Theory Probability_Logic
chapter ‹ Probability Logic \label{chapter:probability} ›
theory Probability_Logic
imports
"Propositional_Logic_Class.Classical_Connectives"
HOL.Real
"HOL-Library.Countable"
begin
no_notation FuncSet.funcset (infixr "→" 60)
section ‹ Definition of Probability Logic \label{sec:definition-of-probability-logic} ›
text ‹ Probability logic is defined in terms of an operator over
classical logic obeying certain postulates. Scholars often credit
George Boole for first conceiving this kind of formulation @{cite booleChapterXVITheory1853}.
Theodore Hailperin in particular has written extensively on this subject
@{cite hailperinProbabilityLogic1984
and hailperinBooleLogicProbability1986
and hailperinSententialProbabilityLogic1996}. ›
text ‹ The presentation below roughly follows Kolmogorov's axiomatization
@{cite kolmogoroffChapterElementareWahrscheinlichkeitsrechnung1933}.

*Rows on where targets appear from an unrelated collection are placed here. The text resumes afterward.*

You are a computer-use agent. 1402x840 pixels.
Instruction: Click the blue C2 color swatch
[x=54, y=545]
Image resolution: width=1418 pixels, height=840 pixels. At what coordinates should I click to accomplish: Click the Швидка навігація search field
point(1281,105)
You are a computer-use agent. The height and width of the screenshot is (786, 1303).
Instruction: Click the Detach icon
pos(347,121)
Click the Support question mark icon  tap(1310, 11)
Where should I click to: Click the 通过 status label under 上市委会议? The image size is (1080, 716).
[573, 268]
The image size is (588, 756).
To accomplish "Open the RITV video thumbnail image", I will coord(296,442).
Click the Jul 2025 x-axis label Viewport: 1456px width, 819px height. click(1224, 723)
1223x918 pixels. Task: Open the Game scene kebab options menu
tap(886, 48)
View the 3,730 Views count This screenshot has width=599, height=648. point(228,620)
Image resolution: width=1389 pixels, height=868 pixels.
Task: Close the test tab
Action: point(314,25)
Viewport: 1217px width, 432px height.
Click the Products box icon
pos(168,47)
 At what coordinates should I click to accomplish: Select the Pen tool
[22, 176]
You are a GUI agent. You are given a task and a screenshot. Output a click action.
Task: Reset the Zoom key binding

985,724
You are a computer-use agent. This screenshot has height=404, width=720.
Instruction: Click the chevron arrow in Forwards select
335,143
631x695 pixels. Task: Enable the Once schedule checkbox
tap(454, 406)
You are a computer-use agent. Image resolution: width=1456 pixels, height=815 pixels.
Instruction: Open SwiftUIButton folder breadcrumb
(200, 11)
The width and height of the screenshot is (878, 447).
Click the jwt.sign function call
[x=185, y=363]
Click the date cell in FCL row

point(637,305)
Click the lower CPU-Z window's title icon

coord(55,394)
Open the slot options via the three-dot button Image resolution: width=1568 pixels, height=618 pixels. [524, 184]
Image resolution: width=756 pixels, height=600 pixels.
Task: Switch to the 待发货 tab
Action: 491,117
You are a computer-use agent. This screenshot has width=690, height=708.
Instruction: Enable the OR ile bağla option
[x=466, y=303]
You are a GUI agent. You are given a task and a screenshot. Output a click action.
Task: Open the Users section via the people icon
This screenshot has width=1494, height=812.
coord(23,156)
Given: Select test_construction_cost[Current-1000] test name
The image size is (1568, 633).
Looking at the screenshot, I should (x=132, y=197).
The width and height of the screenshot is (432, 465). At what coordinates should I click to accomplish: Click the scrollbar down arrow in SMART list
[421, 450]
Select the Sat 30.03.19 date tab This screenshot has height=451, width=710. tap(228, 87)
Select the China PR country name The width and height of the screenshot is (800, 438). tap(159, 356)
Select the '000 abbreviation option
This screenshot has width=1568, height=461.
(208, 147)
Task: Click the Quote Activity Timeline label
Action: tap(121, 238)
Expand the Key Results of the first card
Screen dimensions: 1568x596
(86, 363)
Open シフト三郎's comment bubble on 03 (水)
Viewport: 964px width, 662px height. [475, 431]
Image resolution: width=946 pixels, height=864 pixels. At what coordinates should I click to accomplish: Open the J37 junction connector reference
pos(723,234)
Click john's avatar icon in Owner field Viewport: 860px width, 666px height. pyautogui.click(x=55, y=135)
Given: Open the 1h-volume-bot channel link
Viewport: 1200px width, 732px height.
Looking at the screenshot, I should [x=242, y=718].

A key difference is that we only require ∗‹finite additivity›, rather
than ∗‹countable additivity›. Finite additivity is also defined in
terms of implication \<^term>‹(→)›. ›
class probability_logic = classical_logic +
fixes 𝒫 :: "'a ⇒ real"
assumes probability_non_negative: "𝒫 φ ≥ 0"
assumes probability_unity: "⊢ φ ⟹ 𝒫 φ = 1"
assumes probability_implicational_additivity:
"⊢ φ → ψ → ⊥ ⟹ 𝒫 ((φ → ⊥) → ψ) = 𝒫 φ + 𝒫 ψ"
text ‹ A similar axiomatization may be credited to
Rescher @{cite ‹pg. 185› rescherManyvaluedLogic1969}.
However, our formulation has fewer axioms.
While Rescher assumes \<^term>‹⊢ φ ↔ ψ ⟹ 𝒫 φ = 𝒫 ψ›, we
show this is a lemma in \S\ref{sec:prob-logic-alt-def}. ›
section ‹ Why Finite Additivity? \label{section:why-finite-additivity} ›
text ‹ In this section we touch on why we have chosen to
employ finite additivity in our axiomatization of
@{class probability_logic} and deviate from conventional
probability theory. ›
text ‹ Conventional probability obeys an axiom known as ∗‹countable additivity›.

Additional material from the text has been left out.